感知器の種類についてまとめました!

千葉県柏市を中心に関東圏で消防設備点検、防災設備工事を行っている防災通信工業です!


本日は火災報知器における感知器について詳しくご紹介いたします。



◆火災報知器の種類


火災報知器とは、火事が発生したことや、その場所を知らせるための設備です。この設備は、消防署やビルの管理室、防災センター、そしてビルで働く人やマンションに住む人々に火災の情報を伝えます。



火災報知器には2つのタイプがあります。


1.自動火災報知設備:火事が起きたことを建物内の関係者に自動で知らせる仕組みです。


2.公設火災報知設備:火事が起きた際に、人が手動で操作して消防署などに知らせる仕組みで、公的機関によって設置されます。

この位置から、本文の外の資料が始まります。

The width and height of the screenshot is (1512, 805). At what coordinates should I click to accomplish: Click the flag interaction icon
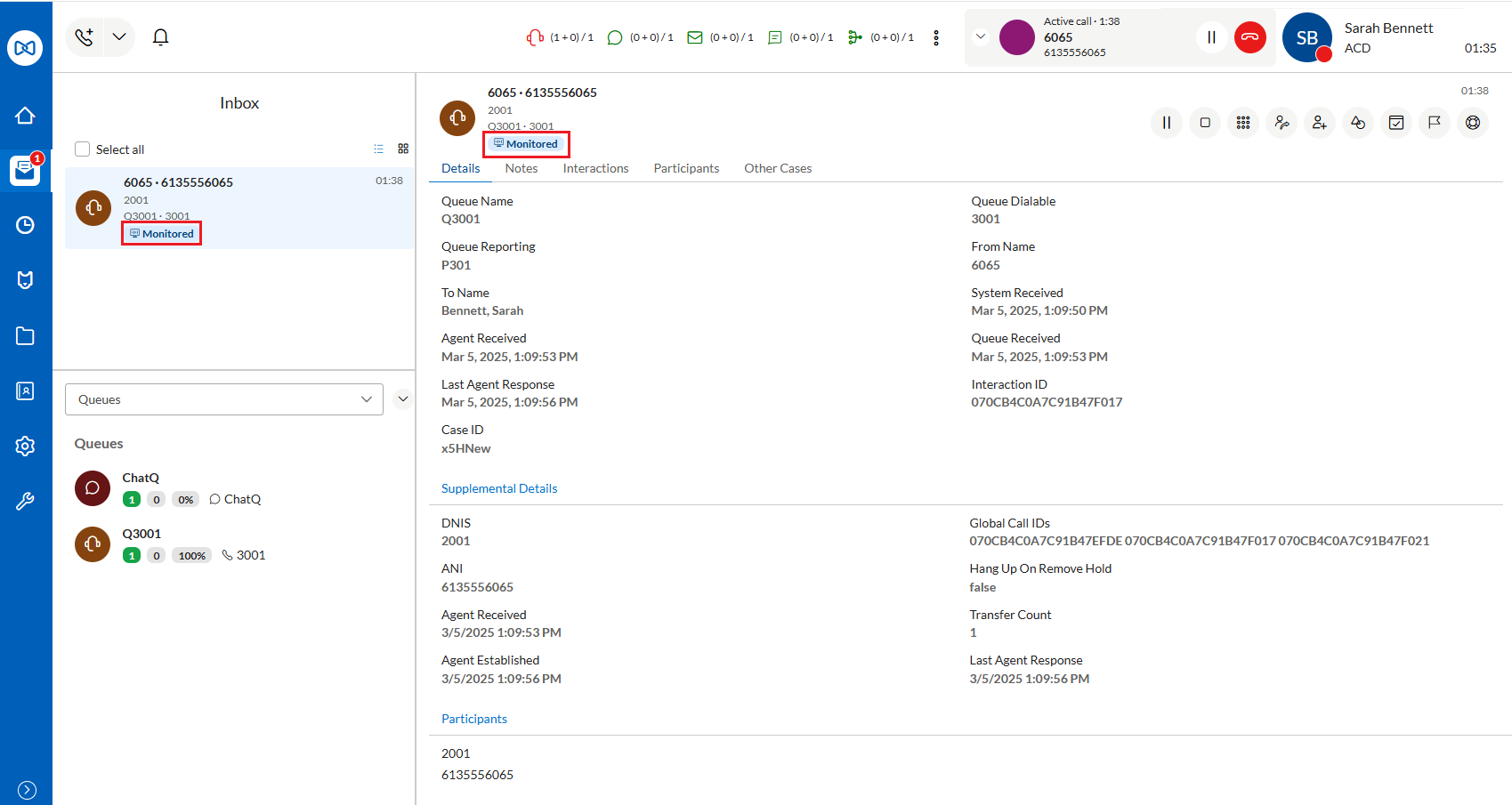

これらの設備は、火災時に迅速に対応するための重要な役割を果たします。




自動火災報知設備


自動火災報知設備とは、天井などに取り付けられた感知器が熱や煙、炎を自動で感知し、その情報を受信機に送る仕組みのことです。この設備は非常放送などを通じて建物内の人々に火災発生を知らせ、避難や初期消火活動を促すことで、被害を最小限に抑える役割を果たします。



自動火災報知設備には大きく分けて以下の2種類があります。


1.ビルなどの建物に設置される自動火災報知設備システム

このシステムは、感知器、発信機、受信機、非常放送設備などで構成され、これらが連動して動作します。


2.住宅用火災警報器

これは感知器が単独で動作し、煙や熱を感知すると音声やブザー音で人々に火災を知らせる仕組みです。主に一般住宅に設置されており、特に夜間に火災が発生した際、寝ている住人に知らせて早めに避難を促します。


住宅用火災警報器の基本的な仕組みはビルに設置される感知器と同じですが、2006年6月1日に改正消防法が施行され、新築住宅では居室や階段などに設置が義務付けられるようになりました。この法改正により、どの建物や住宅でも安心・安全に過ごせる環境づくりが進められています。




公設火災報知設備


公設火災報知設備とは、町中に設置された発信機のボタンを押すことで、火災発生を消防機関に知らせる装置のことです。この装置はゼンマイ仕掛けで動作しており、消防署などに設置された受信機によって、発信場所のみを特定することができました。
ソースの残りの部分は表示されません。